Source material
-------

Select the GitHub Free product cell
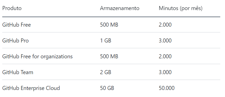Screen dimensions: 225x97 pyautogui.click(x=17, y=25)
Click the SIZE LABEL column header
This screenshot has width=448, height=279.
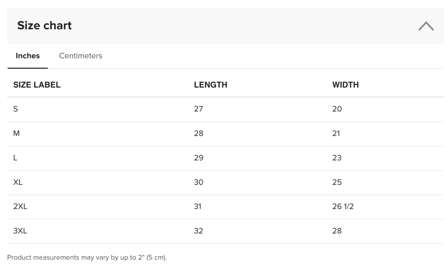[x=37, y=85]
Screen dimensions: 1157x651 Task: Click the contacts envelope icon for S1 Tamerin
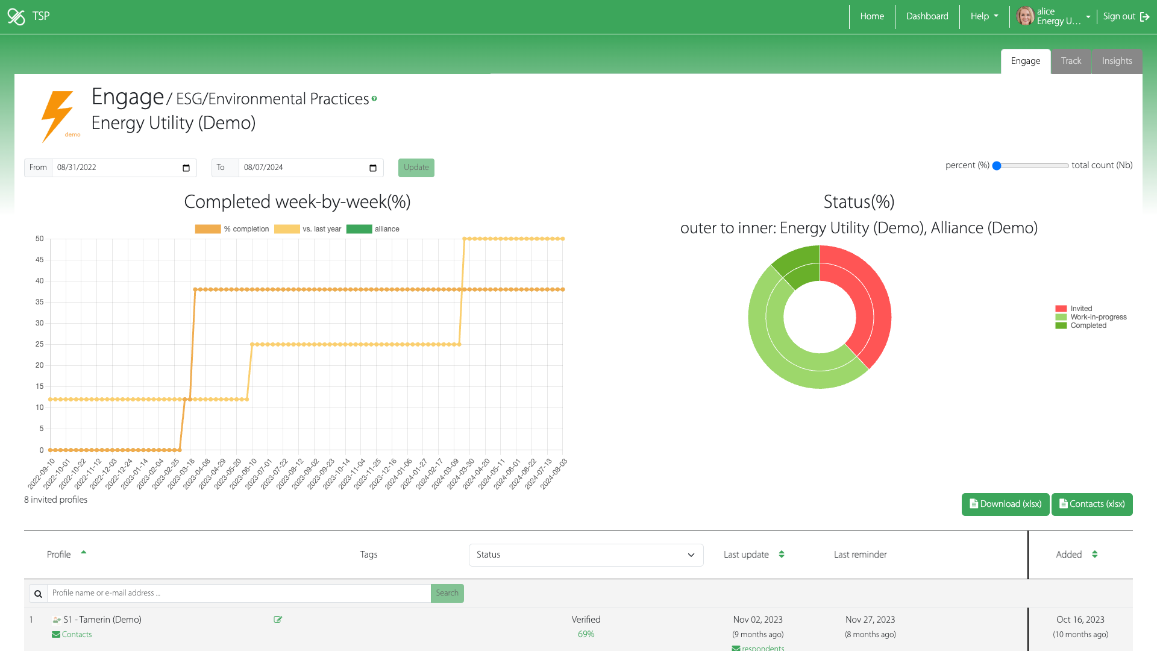pos(55,634)
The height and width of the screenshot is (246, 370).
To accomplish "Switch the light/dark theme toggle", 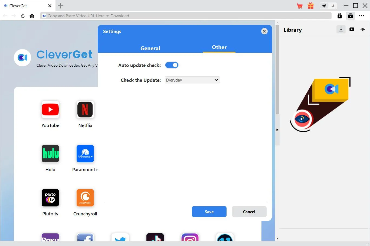I will pyautogui.click(x=328, y=6).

-------

Without the pictures, copy the entries from their first line through the line containing "The height and", and only those lines.

Solution
Select the GitHub Free product cell
Screen dimensions: 225x97 pyautogui.click(x=17, y=25)
Click the SIZE LABEL column header
This screenshot has width=448, height=279.
[x=37, y=85]
Screen dimensions: 1157x651 Task: Click the contacts envelope icon for S1 Tamerin
pos(55,634)
The height and width of the screenshot is (246, 370).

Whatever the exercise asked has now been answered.